** Reading text **

-*-

The Story Behind Convolution
After sliding across the entire painting, your list of numbers forms a new image — a feature map. You have detected one specific pattern everywhere it appears, regardless of where in the painting it lives.
That flashlight is the kernel. The painting is your input. The sliding is convolution. This is the fundamental mechanism of every CNN ever built.
Discrete convolution takes an input signal (a 1-D array, a 2-D image, a 3-D volume) and slides a small weight matrix — the kernel or filter — over it. At every position, it computes a dot product between the kernel weights and the local patch of input. The result at each position is one value in the output, called the feature map or activation map.
Two properties make convolution the foundation of visual AI: local connectivity (each output only depends on a small neighborhood, not the full input) and weight sharing (the same kernel is reused everywhere, so the network learns a pattern once and detects it anywhere). This slashes parameters and gives CNNs their legendary sample efficiency.

-*-

** Supplied information **

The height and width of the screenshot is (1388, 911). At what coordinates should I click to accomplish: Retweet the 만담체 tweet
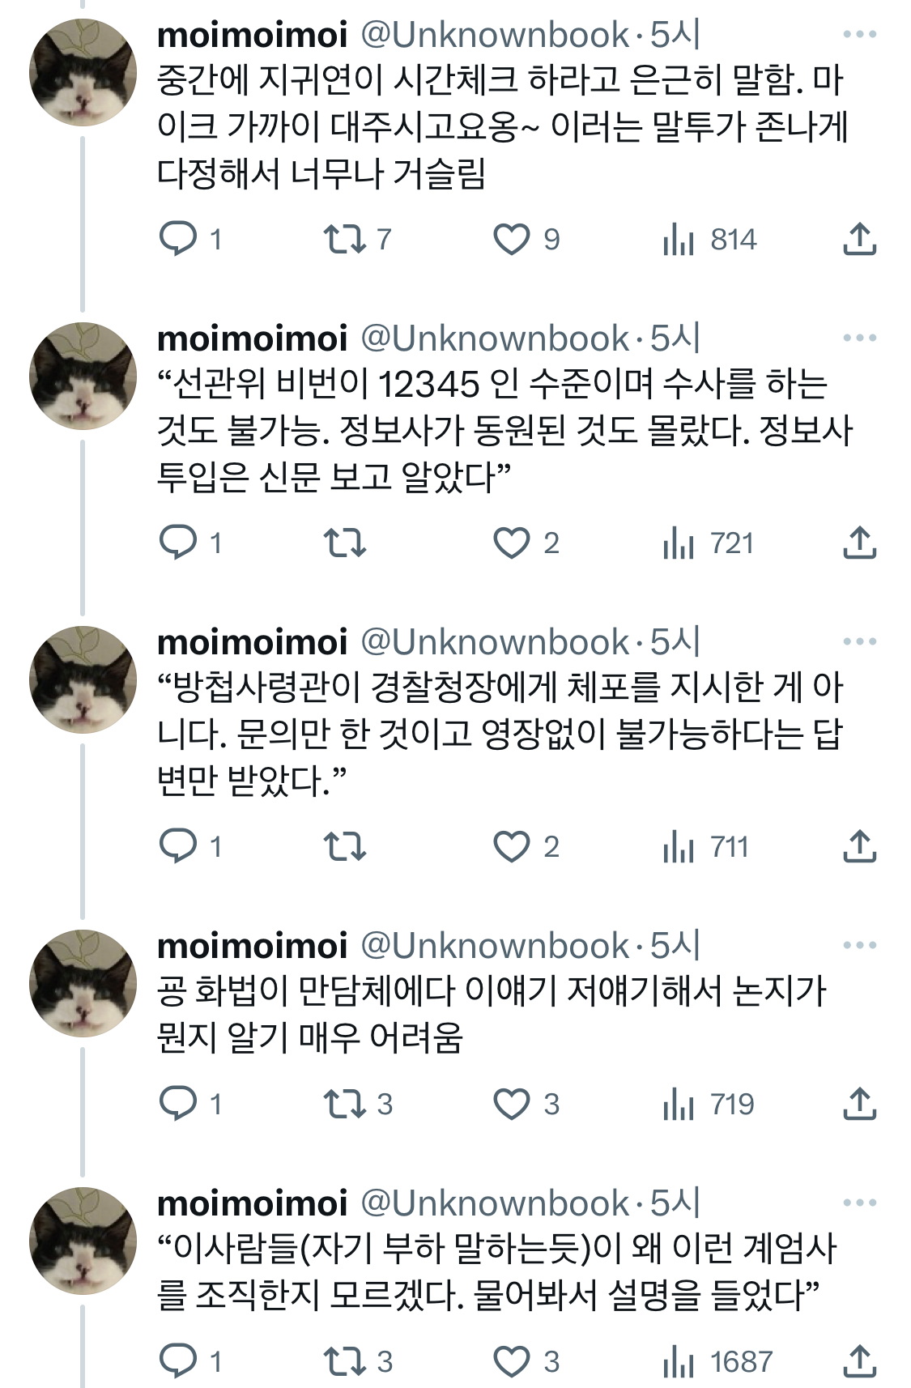[x=344, y=1104]
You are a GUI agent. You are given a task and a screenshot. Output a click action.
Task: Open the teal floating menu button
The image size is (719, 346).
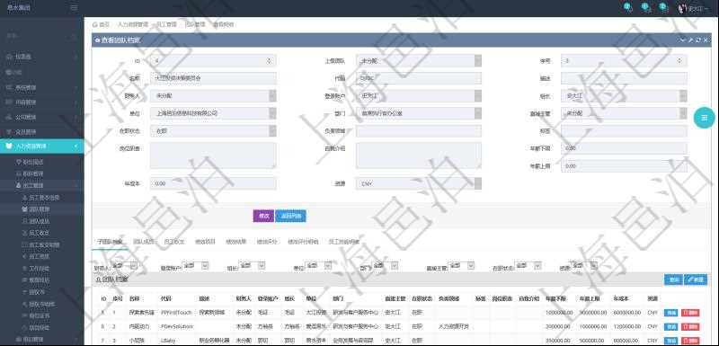click(705, 118)
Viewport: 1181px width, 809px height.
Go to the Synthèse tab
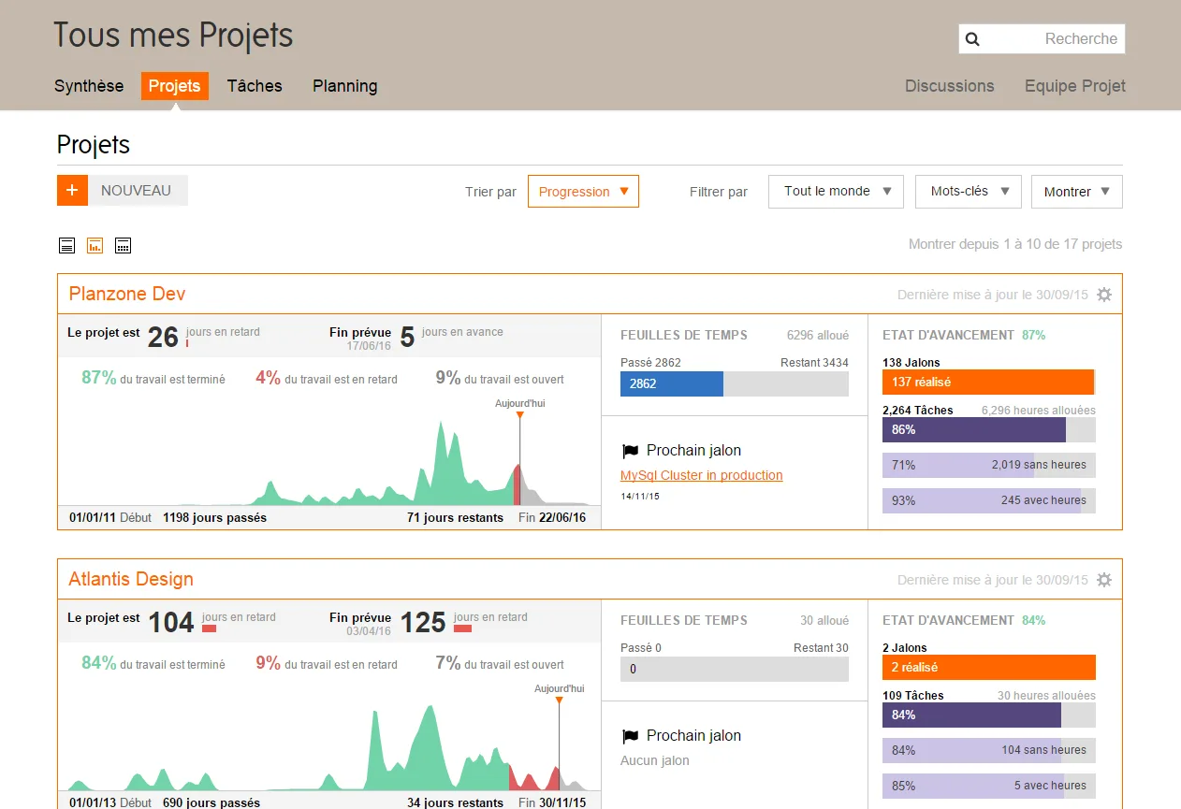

-*-

** Given problem **
Repeat everything in the convolution text above word for word, from "That flashlight is" down to "or activation map.".

** Task answer **
That flashlight is the kernel. The painting is your input. The sliding is convolution. This is the fundamental mechanism of every CNN ever built.
Discrete convolution takes an input signal (a 1-D array, a 2-D image, a 3-D volume) and slides a small weight matrix — the kernel or filter — over it. At every position, it computes a dot product between the kernel weights and the local patch of input. The result at each position is one value in the output, called the feature map or activation map.